To answer the question, is replacement better than sistering, my answer would be yes, but only if all the floor is removed down to the bare joists. If the house is "platform framed", that possibility has its own problems. If it is a much older home and is "balloon framed" then it is much simpler after all the floor is gone. Yours appears to be platform framed.

To replace a joist while keeping the floor intact would mean finding a way to refasten the subfloor and the finish floor back down to the new joists. This is difficult at the minimum, if not impossible to do it neatly. It would potentially mean running fasteners through any finish floor and into the new joists. Sounds pretty ugly to me....

Sistering, on the other hand allows all the original fastening to remain intact in the original framing and the added joist beside the original is used to reinforce the weaker original. Even when the new sistered joist is added, construction adhesive can be added on top of the new joist to "bed" the original subfloor to the new joist and potentially cure some squeaks.

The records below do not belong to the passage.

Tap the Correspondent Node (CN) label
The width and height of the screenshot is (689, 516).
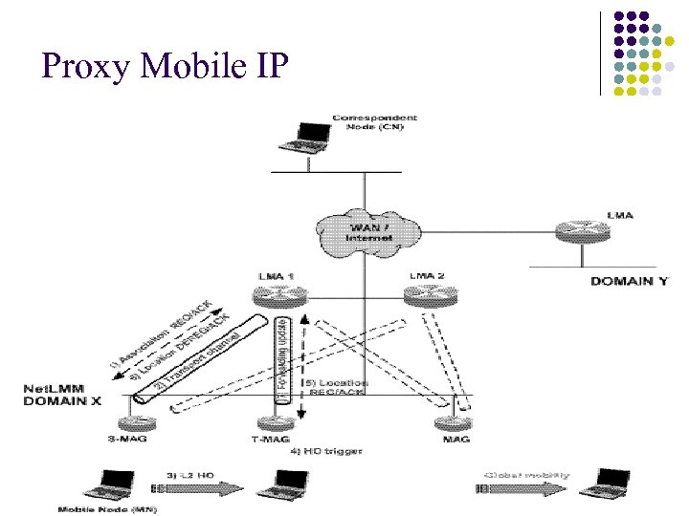click(x=374, y=123)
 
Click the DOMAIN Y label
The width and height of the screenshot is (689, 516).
click(x=629, y=281)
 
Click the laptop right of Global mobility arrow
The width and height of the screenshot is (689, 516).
click(x=611, y=482)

In my opinion, sistering is a practical way to repair rotted joist ends. In your case, without seeing the other 7 joists, my guess the cracks are from shrinkage that has occurred a while back. I guess there is a possibility that somehow something may have damaged them just recently, but if the cracks are from that type of damage you should have heard or felt something making that happen. Just a guess on my part.

I will reaffirm what I think is the case. Any long splits or even the one you have pictured in the other post does not need sistering, just an added layers of plywood with glue and screws to tie it all back together again, Even the plywood can have some glue added to the tops to tie the subfloor to the new material to hopefully stop the squeaks. It should if it is the subfloor squeaking. If it is the finish floor moving over the subfloor, it will not stop the squeaks. Properly sized screws ran in from below will, or should fix that.

  • The house was framed when it was built 60 years ago. Since that time, no structual work was done.
    – Bob
    Commented Oct 22, 2022 at 9:45

Joist replacement should only need to be done if the joist is rotting away for most of its length. If just a small section is rotted, then just a removal of that section(with proper supports) and sistering should work.

Joists also should be replaced if some idiot used half size joists for the span, but then you have a bigger problem.

Most other damage that weakens a joist can be fixed by sistering with equal size joist or plywood patches.

Most horizontal cracks are common and not something to be concerned with, unless quite long and separating the joist in two pieces.